Problem statement.
Reproduce only the lines that begin at the line with "This screenshot has height=1009, width=1176." and run to the end of the entries; omit every picture.

Screenshot grounding data:
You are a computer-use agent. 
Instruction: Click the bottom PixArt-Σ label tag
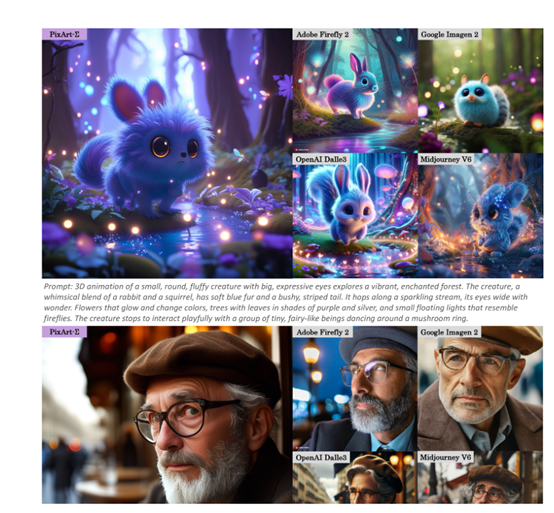(64, 332)
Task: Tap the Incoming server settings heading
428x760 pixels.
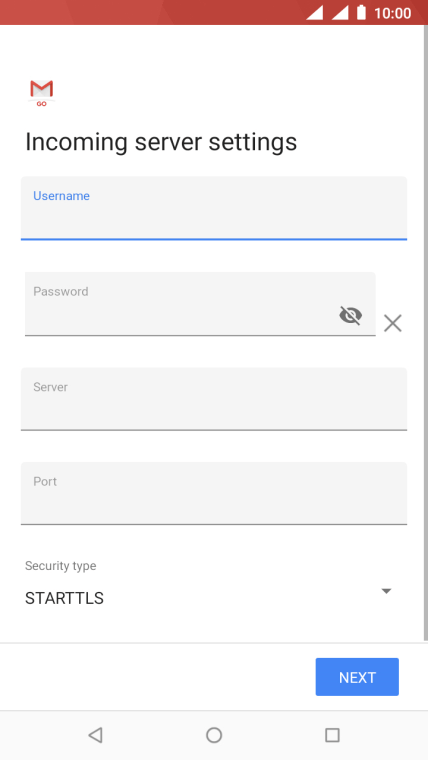Action: coord(161,142)
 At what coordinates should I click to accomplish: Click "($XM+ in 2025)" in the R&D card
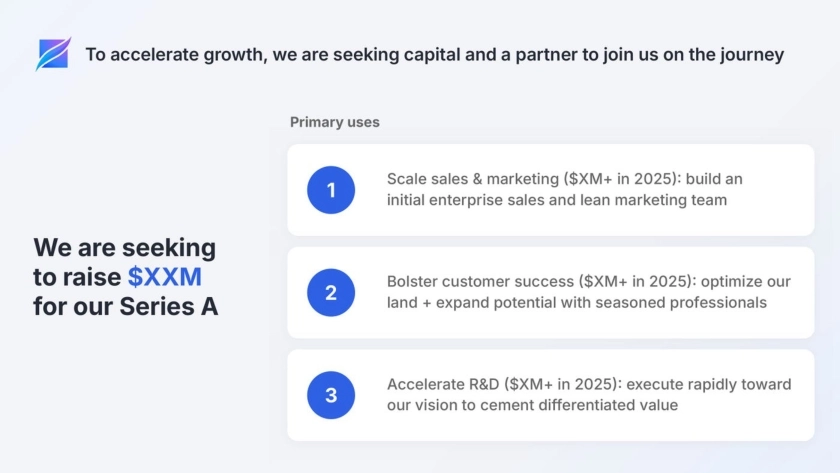point(554,384)
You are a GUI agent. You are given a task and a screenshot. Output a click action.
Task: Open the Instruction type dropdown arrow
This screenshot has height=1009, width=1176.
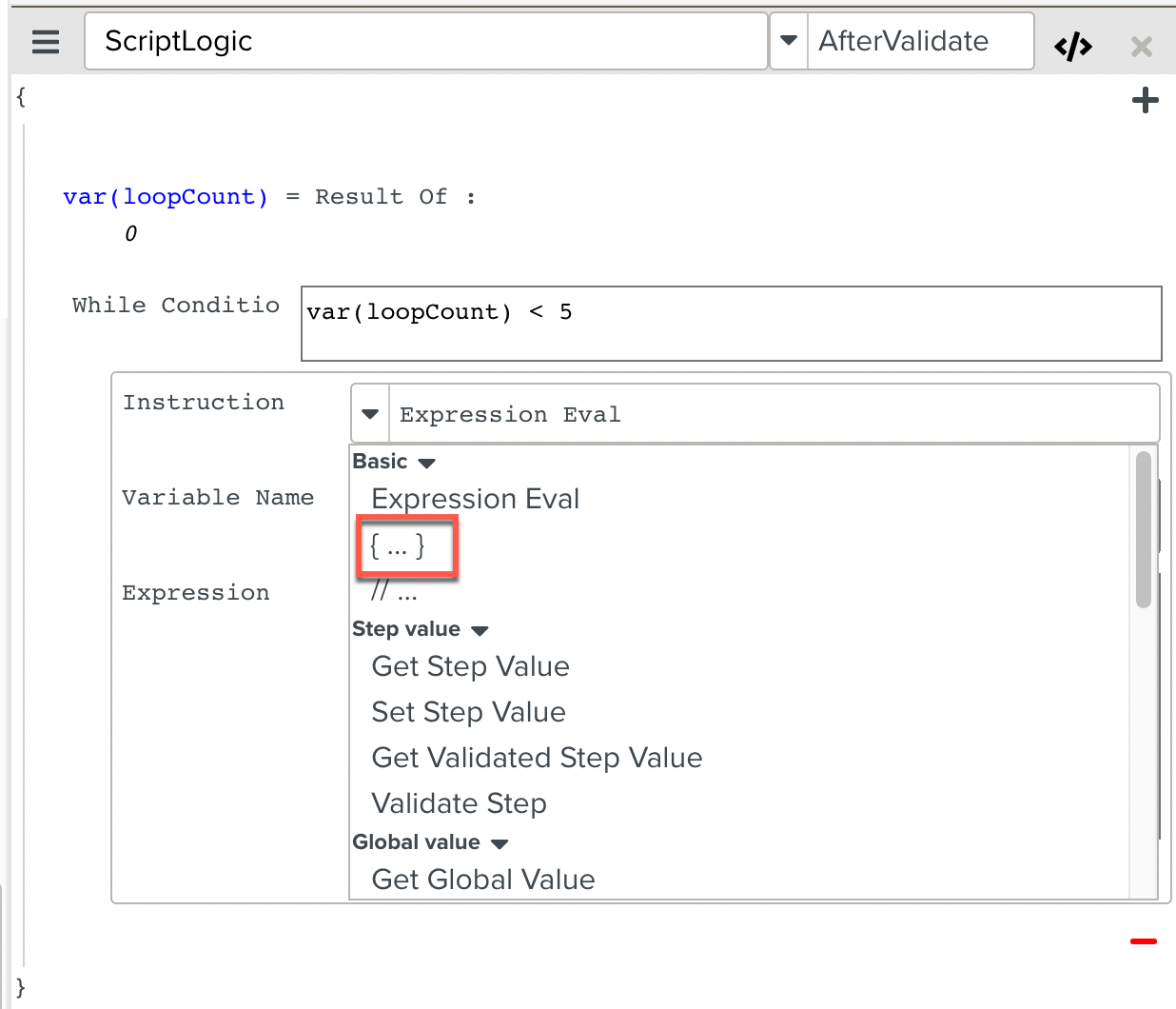[x=370, y=414]
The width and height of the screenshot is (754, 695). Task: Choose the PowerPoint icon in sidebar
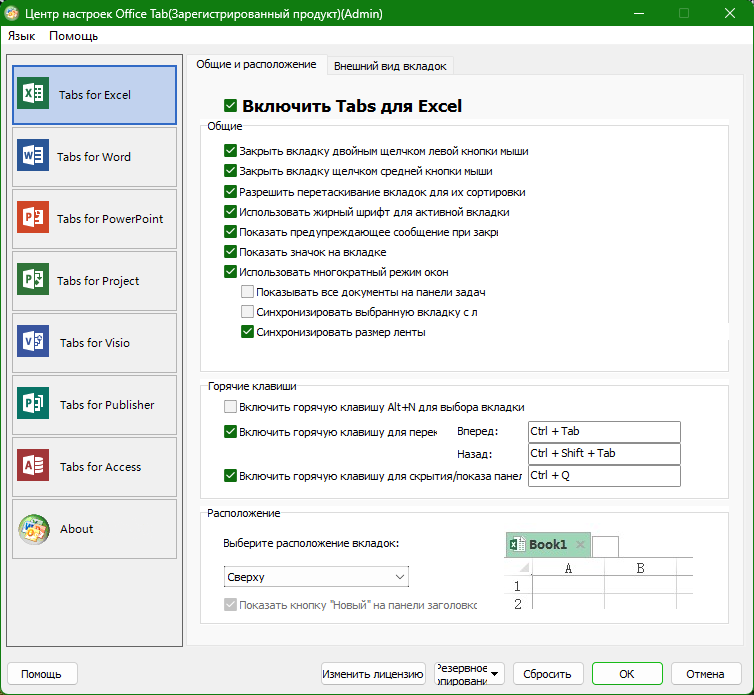[33, 217]
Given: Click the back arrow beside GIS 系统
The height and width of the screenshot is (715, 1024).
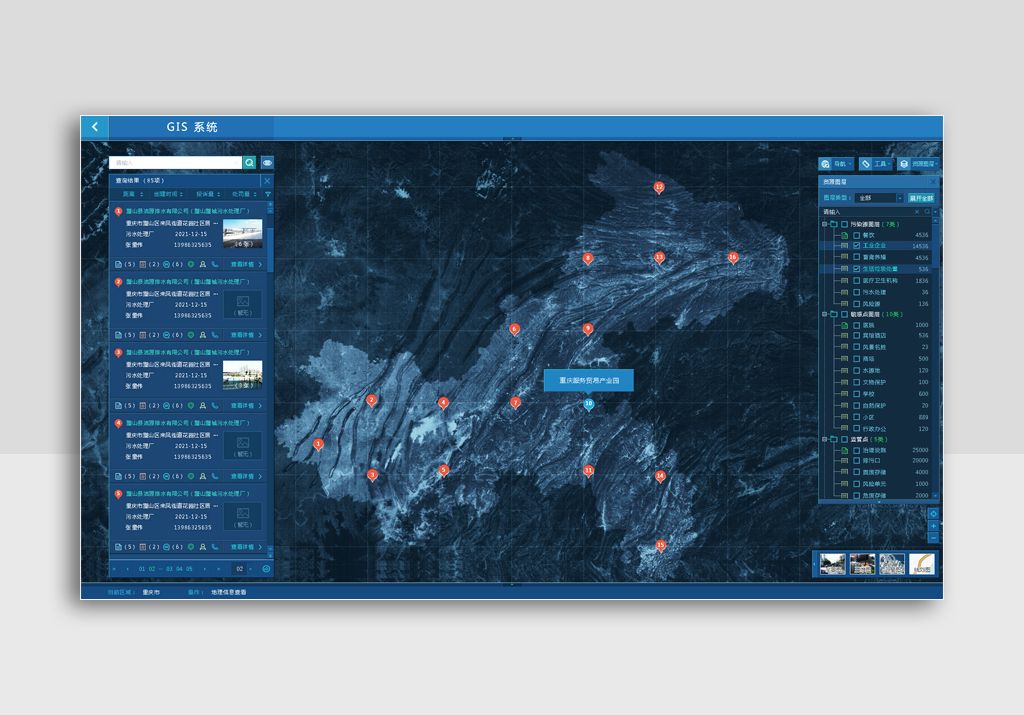Looking at the screenshot, I should [95, 127].
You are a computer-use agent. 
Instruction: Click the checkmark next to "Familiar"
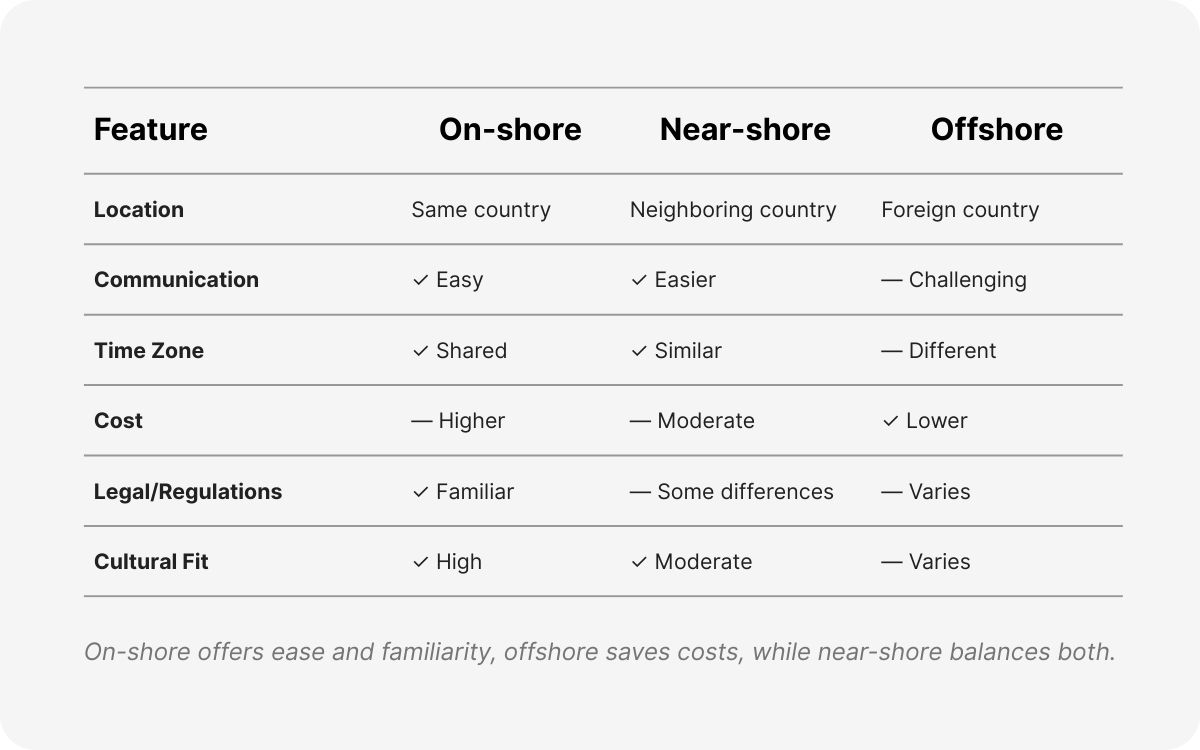point(420,492)
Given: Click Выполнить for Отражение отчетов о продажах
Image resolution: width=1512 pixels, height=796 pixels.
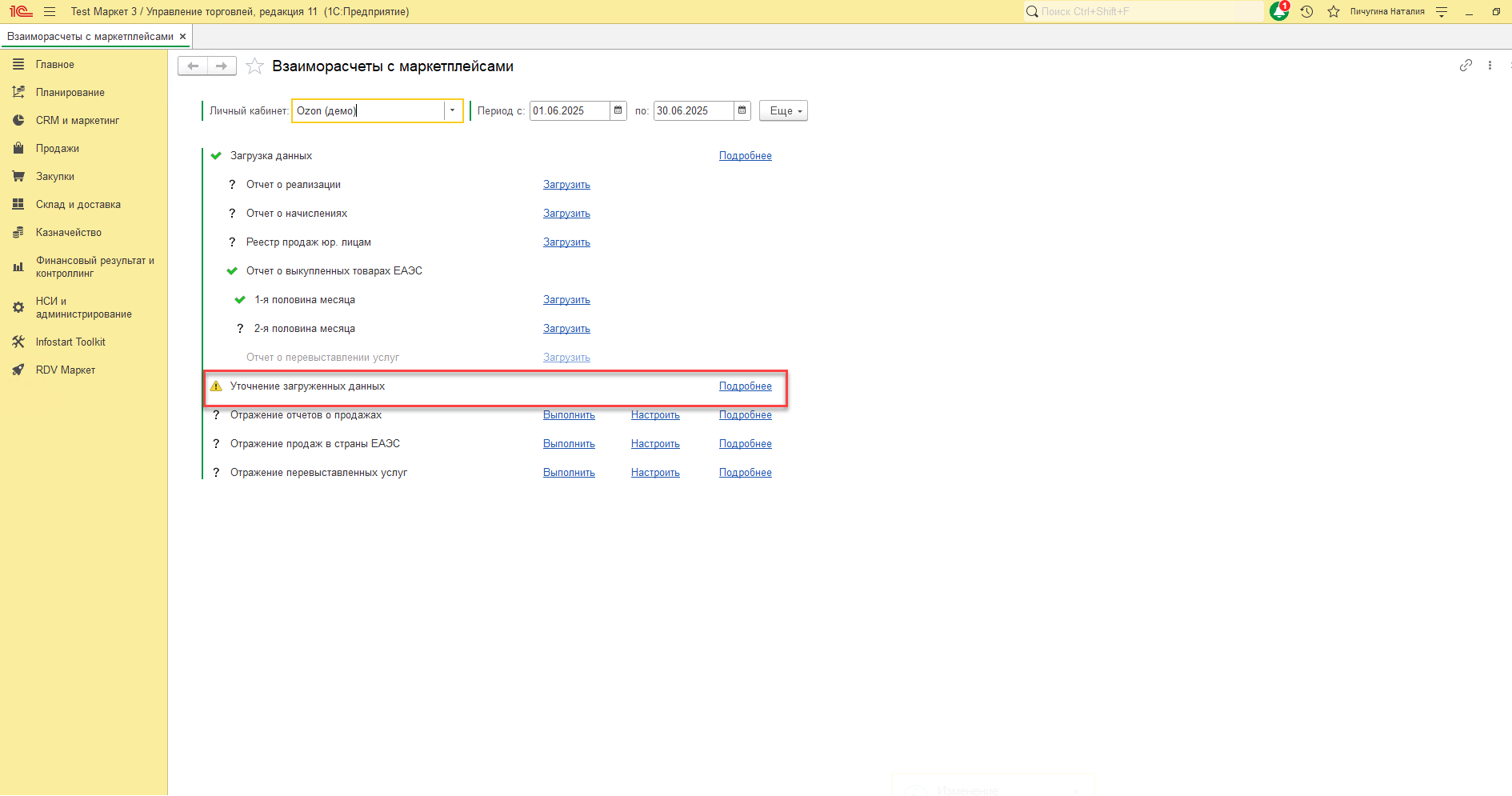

Response to this exercise.
This screenshot has height=1009, width=1176.
[x=370, y=414]
The width and height of the screenshot is (754, 695). Task: Choose the PowerPoint icon in sidebar
[33, 217]
Given: Click the back arrow beside GIS 系统
The height and width of the screenshot is (715, 1024).
Looking at the screenshot, I should [95, 127].
You are a computer-use agent. 
Instruction: Click the checkmark next to "Familiar"
point(420,492)
Given: Click Выполнить for Отражение отчетов о продажах
Image resolution: width=1512 pixels, height=796 pixels.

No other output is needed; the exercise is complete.